A Dictionary of Music and Musicians/Guglielmi, Pietro

1504665A Dictionary of Music and Musicians — Guglielmi, Pietro


GUGLIELMI, Pietro, born at Massa-Carrara in 1727 [App. p.661 "May"]. His father was an accomplished musician and Maestro di Capella to the Duke of Modena. At the age of 18 he was sent to supplement his home training at the Neapolitan Conservatorio, where he had the advantage of the tutorship of Durante. Volatility of temperament rather than stupidity hindered his progress in harmony, and it only required a single incident, sufficiently exciting to induce twenty-four hours of self-concentration, to make him at once evince his superiority to all his class-fellows.
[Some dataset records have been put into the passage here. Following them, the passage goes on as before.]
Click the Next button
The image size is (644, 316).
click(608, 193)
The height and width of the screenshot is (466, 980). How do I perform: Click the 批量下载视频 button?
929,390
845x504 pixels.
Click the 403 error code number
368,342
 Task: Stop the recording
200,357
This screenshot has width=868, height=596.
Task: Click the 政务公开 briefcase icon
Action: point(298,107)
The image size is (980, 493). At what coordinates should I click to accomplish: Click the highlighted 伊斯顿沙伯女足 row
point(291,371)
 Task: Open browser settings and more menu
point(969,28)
As soon as he left the Conservatorio he started on a tour through the principal cities of Italy, beginning with Turin, where he brought out his earliest opera (1755). Everywhere his genius was cordially acknowledged, and his best works met with general applause. He is known however to have made a great number of failures, which were probably the result of that careless workmanship to which artists of his self-indulgent and pleasure-loving habits are prone. From Italy he went to Dresden, Brunswick, and finally to London, whither his wife appears to have accompanied him, and where his success seems to have been checked by the intrigues of a musical cabal. In 1777 he returned to Naples to find that Cimarosa and Paisiello, each in the height of his fame, had eclipsed between them a reputation which his own fifteen years of absence had allowed to wane. It is to his credit that the necessity of struggling against these two younger rivals spurred Guglielmi to unwonted effort, and that the decade during which he divided with them the favour of the Neapolitan public was the culminating epoch of his mental activity. Wearied of the stage, Guglielmi finally in 1793 accepted the post of Maestro at the Vatican, and died in harness at Rome in 1804 [App. p.661 "Nov. 19"].
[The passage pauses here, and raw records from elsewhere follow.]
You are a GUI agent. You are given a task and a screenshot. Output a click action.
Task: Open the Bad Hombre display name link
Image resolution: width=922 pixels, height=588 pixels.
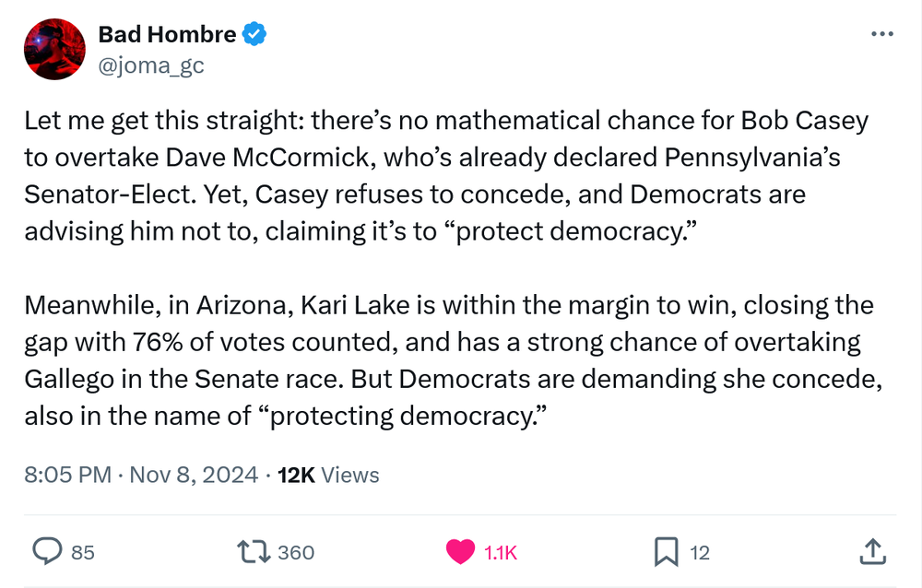[x=167, y=35]
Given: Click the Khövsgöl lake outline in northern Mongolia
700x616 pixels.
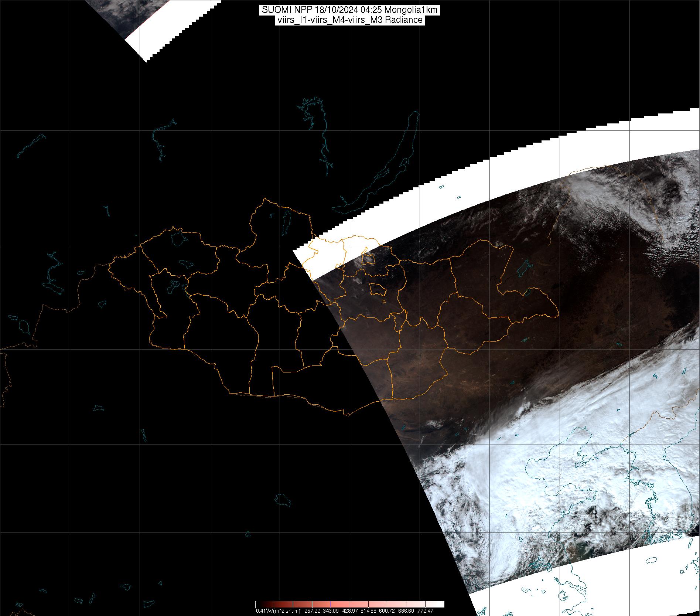Looking at the screenshot, I should (x=286, y=223).
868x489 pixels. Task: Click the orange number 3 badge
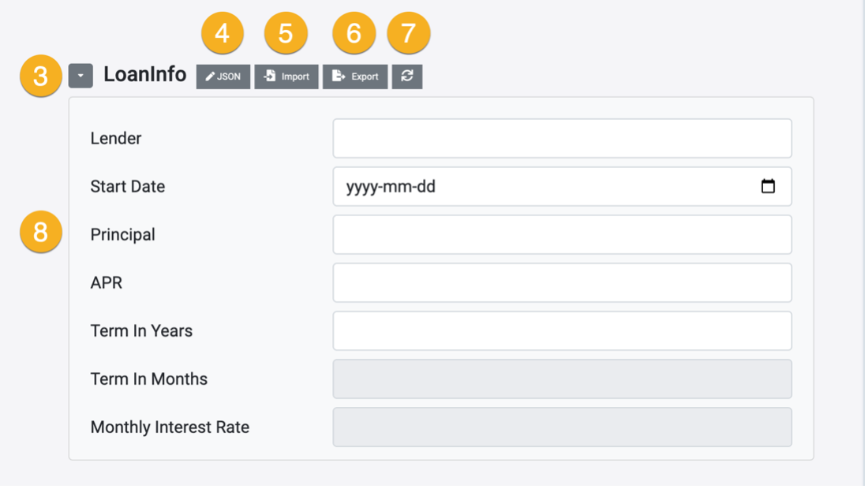pos(41,77)
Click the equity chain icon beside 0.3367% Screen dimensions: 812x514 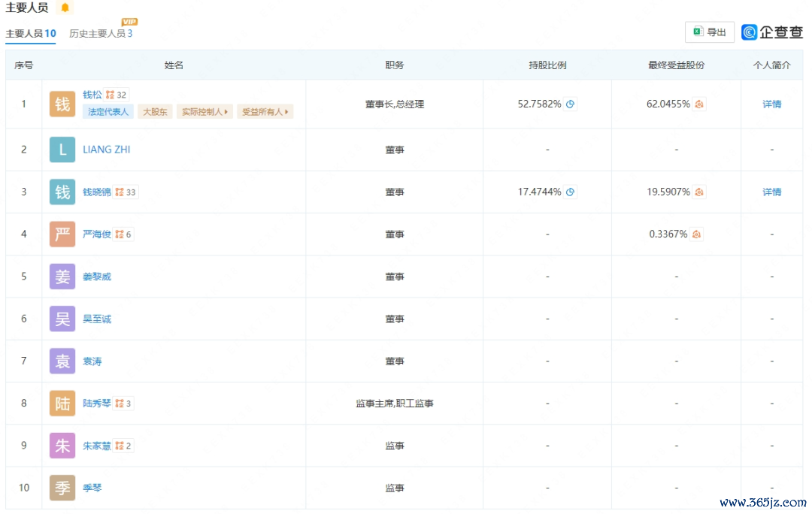tap(696, 234)

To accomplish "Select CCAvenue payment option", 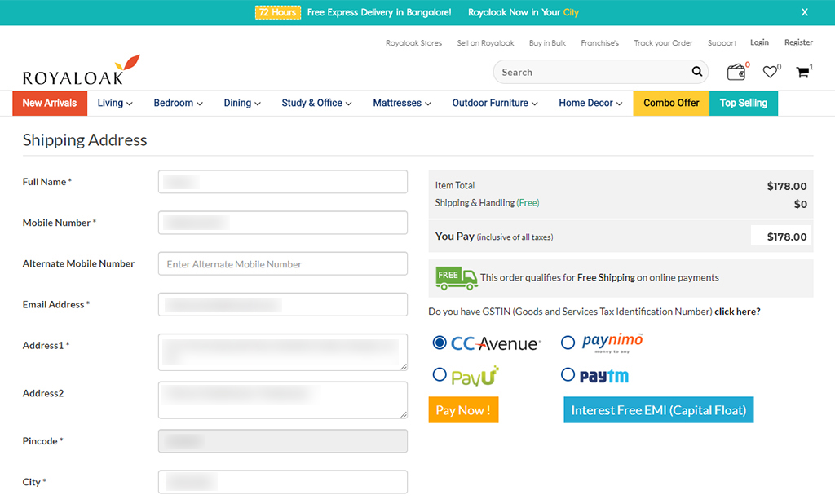I will coord(440,343).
He was a spendthrift and a debauchee; a bad husband, and a worse father. He abandoned a faithful wife, neglected his promising children, and squandered on a succession of worthless mistresses, most of whom were picked up in the green room, a fortune which it was his one trait of worldly wisdom to have known how to amass. But he stands high among composers of the second order, and he had the fecundity as well as the versatility of genius. His operas were numerous and their style was varied, and he composed masses, motets, hymns, and psalms, for the church, besides a great deal of important chamber-music for the clavecin, violin, and violoncello. Fétis gives a list of 79 of his operas, and assumes that this number is incomplete owing to the habit then prevalent in Italy of preserving only the scores of such works as had been fairly successful. Of these by far the greater number would be uninteresting now-a-days, but his 'I due Gemelli,' 'La Serva innamorata,' 'La Pastorella Nobile,' 'La Didone,' 'Enea e Lavinia,' 'Debora e Sisera,' 'I Viaggiatori,' and 'La Bella Pescatrice,' will always hold a considerable place in the history of music. A bravura air of Guglielmi's, 'Gratias agimus,' for high soprano, with clarinet obligato, was long a favourite in English, concert programmes.